Imported wives left in the lurch

By Yen Feng
9 March 2009

For the first time in seven months, Chinese national Chen Yanfei, 31, came face-to-face with her missing husband - in front of a court judge last Monday.

The Shenzhen resident asked him to cough up some money for their four-year-old son. Singaporean Tan Jiak Hee, 59, is alleged to have abandoned both Ms. Chen and their son last year.

Not only are banks and finance companies feeling the credit crunch, the troubled economy is also claiming another group of victims - foreign brides.

Various organisations report a rising number of foreign-born women who say the same men who spent thousands of dollars to bring them here are now withholding cash, threatening divorce, and in some extreme cases, dumping them at the airport with a one-way ticket home.

The Hainan Hwee Kuan, a clan association, said the number of Hainanese brides it assists has more than doubled - from 25 to 56 - since September last year.

Lawyer Cheng Kim Kuan, who handles legal disputes between foreign brides and their husbands at the clan association for free, said he receives one new case every week on average.

Many foreign brides say they are being abused at home - locked up and not given money to spend. Others say they are treated like maids.

Mr. Cheng said he expects this number to rise even further as more jobs are lost. ‘These men think of their wives as expendable objects, like furniture,’ he said.

Most of these men are mature blue-collar workers who cannot afford new wives when their jobs are axed and belts have to be tightened.

Ms. Fu Xi Bin of Heng Mei Matchmaking Services, which specialises in recruiting Hainanese brides, called the men’s actions a ‘cost-cutting measure’.

‘Yes, it’s extreme, but not surprising if the man is not in love with his wife.’

Ms. Susie Wong, chairman of women’s shelter, Star Shelter, said the number of foreign brides it houses has doubled from four to eight this month. ‘Under normal circumstances, there are already family abuses cases. What more in a recession?’

Most of the women she helps are from the Philippines.

Brides from Vietnam, another popular locale for bachelors here to source for partners, have felt the pinch too.

An embassy official estimates that the number of Vietnamese brides who approach them for help has gone up from three to five a month since last year.

‘Many people have lost their jobs,’ said one abandoned bride, who asked not to be named. ‘We’re not so different.’

The cost of a foreign bride, including agency fees and airfares, ranges from $5,000 to $10,000. In the last six months, at least 15 businesses here dealing in foreign brides have closed shop.

Without many friends and with no family here, foreign brides in Singapore have little recourse when marriages turn sour.

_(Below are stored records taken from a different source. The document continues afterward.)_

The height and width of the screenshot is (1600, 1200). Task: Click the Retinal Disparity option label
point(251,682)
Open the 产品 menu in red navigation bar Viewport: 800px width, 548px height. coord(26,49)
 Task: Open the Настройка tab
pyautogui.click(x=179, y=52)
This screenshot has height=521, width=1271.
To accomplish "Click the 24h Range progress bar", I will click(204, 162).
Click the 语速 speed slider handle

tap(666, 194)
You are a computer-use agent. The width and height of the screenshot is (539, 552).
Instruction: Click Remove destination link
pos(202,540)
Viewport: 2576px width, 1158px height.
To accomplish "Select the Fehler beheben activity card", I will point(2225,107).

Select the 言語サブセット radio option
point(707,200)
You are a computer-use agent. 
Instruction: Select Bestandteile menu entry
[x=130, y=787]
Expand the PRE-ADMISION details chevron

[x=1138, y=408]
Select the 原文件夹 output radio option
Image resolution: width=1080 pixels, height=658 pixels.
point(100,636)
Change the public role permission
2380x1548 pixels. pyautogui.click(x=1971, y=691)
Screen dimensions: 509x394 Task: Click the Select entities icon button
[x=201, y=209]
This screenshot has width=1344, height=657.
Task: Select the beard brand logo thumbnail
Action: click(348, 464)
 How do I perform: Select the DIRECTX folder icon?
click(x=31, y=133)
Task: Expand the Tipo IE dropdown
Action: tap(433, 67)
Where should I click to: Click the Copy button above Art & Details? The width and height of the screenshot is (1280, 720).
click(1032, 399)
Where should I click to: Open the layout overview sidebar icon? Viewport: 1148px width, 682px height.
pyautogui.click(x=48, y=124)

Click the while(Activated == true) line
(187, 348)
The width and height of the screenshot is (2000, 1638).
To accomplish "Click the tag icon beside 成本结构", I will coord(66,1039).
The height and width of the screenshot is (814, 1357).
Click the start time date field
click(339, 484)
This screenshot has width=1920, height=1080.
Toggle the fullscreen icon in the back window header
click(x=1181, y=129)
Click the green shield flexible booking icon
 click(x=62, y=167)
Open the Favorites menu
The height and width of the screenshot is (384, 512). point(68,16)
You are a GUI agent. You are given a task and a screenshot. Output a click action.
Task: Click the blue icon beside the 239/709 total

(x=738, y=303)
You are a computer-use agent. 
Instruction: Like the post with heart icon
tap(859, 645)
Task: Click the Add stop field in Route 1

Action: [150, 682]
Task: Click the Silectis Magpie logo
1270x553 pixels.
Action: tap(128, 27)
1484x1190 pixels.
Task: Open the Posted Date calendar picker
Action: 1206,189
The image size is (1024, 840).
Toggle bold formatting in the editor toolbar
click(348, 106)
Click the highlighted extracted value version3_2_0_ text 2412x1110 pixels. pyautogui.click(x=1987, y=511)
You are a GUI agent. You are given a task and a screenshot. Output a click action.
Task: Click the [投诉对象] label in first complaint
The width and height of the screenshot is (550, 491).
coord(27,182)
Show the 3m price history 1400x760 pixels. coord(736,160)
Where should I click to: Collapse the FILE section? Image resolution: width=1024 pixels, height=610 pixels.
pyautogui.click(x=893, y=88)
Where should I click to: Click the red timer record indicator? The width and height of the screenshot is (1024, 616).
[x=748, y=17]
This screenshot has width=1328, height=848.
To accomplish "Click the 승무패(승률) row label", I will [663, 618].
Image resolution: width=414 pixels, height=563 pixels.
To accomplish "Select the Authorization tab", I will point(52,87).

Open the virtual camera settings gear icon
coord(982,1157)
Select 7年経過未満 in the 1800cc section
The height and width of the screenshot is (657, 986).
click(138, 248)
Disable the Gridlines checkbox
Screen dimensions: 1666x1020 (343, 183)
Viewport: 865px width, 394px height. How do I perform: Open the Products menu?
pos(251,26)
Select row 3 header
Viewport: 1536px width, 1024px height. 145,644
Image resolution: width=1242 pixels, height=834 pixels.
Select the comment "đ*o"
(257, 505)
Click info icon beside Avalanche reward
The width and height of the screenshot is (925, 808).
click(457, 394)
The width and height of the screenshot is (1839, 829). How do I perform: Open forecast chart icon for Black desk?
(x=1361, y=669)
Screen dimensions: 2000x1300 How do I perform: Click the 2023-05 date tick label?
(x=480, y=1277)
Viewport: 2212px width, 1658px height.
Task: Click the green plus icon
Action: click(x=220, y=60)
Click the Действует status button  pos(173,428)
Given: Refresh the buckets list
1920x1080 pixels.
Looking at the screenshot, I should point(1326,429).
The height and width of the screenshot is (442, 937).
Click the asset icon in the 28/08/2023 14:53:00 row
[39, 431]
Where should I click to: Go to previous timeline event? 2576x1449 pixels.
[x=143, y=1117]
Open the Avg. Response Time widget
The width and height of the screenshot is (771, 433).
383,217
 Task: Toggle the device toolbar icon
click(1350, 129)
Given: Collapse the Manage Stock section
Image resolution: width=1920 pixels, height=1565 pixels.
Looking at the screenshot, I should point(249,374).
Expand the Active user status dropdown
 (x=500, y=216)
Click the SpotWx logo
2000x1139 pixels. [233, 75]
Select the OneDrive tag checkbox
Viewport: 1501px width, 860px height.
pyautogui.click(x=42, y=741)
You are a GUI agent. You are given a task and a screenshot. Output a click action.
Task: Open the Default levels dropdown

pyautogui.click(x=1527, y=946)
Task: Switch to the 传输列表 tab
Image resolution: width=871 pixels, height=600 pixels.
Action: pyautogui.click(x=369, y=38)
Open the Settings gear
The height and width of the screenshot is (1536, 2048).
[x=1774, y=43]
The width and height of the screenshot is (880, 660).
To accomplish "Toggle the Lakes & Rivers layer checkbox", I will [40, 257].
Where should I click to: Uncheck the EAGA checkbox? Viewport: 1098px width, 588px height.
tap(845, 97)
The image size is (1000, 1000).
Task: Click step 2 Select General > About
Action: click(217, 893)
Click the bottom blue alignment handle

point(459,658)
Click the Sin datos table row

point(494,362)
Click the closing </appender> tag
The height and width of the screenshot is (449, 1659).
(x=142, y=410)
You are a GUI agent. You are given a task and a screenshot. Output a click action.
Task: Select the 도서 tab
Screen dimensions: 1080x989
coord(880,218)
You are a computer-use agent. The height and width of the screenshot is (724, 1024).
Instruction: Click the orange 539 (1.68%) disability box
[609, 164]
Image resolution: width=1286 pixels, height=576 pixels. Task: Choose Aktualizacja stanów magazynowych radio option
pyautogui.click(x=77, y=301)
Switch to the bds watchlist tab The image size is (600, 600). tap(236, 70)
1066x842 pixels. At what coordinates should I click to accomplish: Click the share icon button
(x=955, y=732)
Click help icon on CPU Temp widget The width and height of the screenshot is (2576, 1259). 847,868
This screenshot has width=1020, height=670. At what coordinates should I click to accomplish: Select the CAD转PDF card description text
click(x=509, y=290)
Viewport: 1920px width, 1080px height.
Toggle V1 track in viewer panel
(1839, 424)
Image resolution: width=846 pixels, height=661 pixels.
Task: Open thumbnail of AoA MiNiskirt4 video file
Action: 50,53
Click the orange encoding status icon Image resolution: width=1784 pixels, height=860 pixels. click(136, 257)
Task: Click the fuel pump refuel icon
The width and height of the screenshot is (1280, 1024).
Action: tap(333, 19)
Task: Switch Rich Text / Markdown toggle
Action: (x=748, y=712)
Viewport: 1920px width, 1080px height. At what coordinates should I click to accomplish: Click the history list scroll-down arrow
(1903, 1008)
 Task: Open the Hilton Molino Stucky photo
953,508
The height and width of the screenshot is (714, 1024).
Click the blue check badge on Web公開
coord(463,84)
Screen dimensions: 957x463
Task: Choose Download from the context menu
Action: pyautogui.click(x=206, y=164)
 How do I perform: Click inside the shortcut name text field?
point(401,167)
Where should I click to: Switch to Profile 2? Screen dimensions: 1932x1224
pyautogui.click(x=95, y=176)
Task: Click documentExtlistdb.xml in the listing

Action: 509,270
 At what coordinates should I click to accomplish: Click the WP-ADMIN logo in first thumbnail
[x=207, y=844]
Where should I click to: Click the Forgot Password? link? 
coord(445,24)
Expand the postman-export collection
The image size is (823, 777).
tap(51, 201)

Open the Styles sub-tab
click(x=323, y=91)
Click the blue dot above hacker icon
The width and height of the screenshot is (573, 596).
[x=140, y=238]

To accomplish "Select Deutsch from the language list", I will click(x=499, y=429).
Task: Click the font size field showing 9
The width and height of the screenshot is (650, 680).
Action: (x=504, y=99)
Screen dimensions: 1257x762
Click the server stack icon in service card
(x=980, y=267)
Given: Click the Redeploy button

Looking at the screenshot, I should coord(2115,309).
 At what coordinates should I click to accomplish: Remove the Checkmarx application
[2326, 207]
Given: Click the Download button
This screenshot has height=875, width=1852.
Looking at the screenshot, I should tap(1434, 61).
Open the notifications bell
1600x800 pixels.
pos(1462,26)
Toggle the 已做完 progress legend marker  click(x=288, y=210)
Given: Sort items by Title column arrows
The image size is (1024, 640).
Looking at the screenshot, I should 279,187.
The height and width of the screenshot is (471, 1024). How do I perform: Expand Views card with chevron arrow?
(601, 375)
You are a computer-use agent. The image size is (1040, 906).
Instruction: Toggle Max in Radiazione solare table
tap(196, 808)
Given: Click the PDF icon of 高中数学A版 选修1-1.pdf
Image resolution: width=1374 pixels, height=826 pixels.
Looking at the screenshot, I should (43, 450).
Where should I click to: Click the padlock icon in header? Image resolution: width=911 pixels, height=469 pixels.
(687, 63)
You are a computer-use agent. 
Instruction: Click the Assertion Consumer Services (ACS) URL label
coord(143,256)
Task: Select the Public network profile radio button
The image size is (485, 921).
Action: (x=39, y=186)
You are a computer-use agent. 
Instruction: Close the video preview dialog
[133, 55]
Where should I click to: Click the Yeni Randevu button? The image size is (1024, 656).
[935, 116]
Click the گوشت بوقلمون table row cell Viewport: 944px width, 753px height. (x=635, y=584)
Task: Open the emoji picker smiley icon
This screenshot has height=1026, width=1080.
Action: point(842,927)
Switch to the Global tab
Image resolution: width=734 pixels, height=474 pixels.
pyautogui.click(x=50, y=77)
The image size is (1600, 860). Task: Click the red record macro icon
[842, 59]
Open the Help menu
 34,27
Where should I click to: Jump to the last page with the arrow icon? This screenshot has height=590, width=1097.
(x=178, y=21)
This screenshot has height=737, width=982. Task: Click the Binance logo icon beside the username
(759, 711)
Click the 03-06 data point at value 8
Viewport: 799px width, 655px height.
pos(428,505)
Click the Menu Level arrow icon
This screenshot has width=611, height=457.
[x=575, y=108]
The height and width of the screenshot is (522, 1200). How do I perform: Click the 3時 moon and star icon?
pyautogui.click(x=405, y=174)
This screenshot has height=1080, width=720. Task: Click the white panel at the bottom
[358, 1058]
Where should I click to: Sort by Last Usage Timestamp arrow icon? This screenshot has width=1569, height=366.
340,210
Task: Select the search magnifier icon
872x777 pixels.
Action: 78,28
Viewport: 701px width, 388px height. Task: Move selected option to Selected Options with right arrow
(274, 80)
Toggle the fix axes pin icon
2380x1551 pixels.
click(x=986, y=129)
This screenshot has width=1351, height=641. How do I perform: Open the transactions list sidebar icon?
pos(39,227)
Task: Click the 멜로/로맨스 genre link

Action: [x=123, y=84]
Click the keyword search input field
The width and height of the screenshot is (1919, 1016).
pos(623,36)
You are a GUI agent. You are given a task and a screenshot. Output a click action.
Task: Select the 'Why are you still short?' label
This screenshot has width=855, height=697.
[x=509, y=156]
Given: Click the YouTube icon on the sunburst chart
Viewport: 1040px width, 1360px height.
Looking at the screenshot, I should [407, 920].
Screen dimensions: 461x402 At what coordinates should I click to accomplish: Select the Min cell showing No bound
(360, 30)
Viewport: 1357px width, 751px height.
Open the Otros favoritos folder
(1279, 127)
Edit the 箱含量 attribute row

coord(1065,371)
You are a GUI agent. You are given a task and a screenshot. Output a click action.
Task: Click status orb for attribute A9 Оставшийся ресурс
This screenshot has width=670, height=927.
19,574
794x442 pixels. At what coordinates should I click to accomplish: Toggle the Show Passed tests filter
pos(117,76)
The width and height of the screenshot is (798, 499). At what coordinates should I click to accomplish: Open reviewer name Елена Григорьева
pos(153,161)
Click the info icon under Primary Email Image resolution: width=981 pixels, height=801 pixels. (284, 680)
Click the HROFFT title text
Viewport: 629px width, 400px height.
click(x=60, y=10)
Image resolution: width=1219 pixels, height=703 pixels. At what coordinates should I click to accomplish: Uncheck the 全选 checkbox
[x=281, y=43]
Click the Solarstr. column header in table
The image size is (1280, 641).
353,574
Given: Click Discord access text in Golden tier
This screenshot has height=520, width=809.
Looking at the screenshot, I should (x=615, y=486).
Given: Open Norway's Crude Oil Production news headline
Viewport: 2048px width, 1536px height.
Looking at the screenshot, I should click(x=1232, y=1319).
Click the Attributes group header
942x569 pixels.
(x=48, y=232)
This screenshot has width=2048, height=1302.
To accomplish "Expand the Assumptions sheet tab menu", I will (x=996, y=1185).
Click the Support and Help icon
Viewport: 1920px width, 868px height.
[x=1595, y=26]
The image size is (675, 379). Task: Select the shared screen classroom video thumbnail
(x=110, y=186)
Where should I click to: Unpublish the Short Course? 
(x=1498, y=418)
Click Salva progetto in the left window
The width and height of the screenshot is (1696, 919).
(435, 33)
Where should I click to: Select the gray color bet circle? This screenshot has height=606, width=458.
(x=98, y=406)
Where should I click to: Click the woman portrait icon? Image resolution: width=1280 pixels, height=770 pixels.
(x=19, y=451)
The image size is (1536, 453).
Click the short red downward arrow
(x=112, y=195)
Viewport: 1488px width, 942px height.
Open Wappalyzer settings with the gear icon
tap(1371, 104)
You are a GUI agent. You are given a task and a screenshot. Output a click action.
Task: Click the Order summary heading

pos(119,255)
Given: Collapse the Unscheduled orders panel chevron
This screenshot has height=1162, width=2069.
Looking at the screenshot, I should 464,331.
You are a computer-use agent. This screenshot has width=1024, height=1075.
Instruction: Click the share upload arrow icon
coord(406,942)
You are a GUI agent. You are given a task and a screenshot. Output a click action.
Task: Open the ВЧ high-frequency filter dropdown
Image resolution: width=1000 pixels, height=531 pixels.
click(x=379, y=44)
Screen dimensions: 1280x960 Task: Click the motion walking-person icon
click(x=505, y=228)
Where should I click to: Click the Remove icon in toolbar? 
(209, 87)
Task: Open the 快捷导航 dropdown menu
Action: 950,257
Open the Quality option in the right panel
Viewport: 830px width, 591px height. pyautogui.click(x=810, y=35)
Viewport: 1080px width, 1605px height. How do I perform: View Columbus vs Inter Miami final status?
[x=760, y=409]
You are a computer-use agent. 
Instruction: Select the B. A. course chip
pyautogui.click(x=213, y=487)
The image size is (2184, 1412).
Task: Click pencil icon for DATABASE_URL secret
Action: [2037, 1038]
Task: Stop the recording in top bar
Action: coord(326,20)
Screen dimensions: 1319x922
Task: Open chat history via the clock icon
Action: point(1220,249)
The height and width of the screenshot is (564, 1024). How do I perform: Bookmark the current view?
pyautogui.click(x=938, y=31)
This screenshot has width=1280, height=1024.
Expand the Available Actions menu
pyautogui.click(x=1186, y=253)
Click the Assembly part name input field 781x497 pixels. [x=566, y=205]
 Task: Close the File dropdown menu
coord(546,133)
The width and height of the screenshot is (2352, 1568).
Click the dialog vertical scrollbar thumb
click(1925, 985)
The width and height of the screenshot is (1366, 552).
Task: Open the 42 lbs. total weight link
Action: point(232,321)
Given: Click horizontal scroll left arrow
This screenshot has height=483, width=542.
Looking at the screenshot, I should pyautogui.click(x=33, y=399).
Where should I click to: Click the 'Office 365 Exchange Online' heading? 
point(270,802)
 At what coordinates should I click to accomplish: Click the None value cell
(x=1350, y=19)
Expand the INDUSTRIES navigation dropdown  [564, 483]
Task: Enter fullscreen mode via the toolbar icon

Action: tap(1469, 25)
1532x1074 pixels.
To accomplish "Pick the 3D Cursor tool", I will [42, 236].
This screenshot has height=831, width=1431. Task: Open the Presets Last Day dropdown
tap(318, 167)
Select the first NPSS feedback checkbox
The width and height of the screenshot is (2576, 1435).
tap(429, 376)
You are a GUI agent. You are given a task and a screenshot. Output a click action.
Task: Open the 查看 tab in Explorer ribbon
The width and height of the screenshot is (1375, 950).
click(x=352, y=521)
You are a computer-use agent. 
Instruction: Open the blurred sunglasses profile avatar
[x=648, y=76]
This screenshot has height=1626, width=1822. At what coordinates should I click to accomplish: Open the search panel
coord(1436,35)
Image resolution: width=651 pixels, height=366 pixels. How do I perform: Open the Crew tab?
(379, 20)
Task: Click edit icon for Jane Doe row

Their plight is compounded by the fact that many hold only long-term social visit passes which have to be renewed by their husbands every 90 days - a rule that some use to coerce their wives into keeping mum about being bullied.

Few can afford to hire lawyers and, unlike Singaporean wives, are turned away from free or subsidised legal advice at centres whose services are for citizens and permanent residents only.

In one extraordinary case reported to the Hainan Hwee Kuan last December, a young Hainanese woman alleged that her husband forced her to sign divorce papers before packing her off to the airport the next day.

They had been married for less than a year and she was six months’ pregnant.

In the divorce papers, the man is said to have stated that he was not financially responsible for his wife, nor their child once they were back in China.

Ms. Chen is trying to avoid the same fate. In sworn affidavits filed in court in January, she alleged that Mr. Tan had ‘neglected and refused to provide any reasonable maintenance for our child’.

Mr. Tan, a part-time project supervisor, has asked the judge to consider his ‘financial plight and heavy financial obligations’ amid the economic downturn.

‘I don’t know how much longer I can work. I have exhausted my very limited resources and my CPF savings and so I cannot continue to provide for my child,’ he claimed. ‘As the cost of living is fairly low in Shenzhen, my contribution of $50 per month should be more than enough to see to the child’s needs.’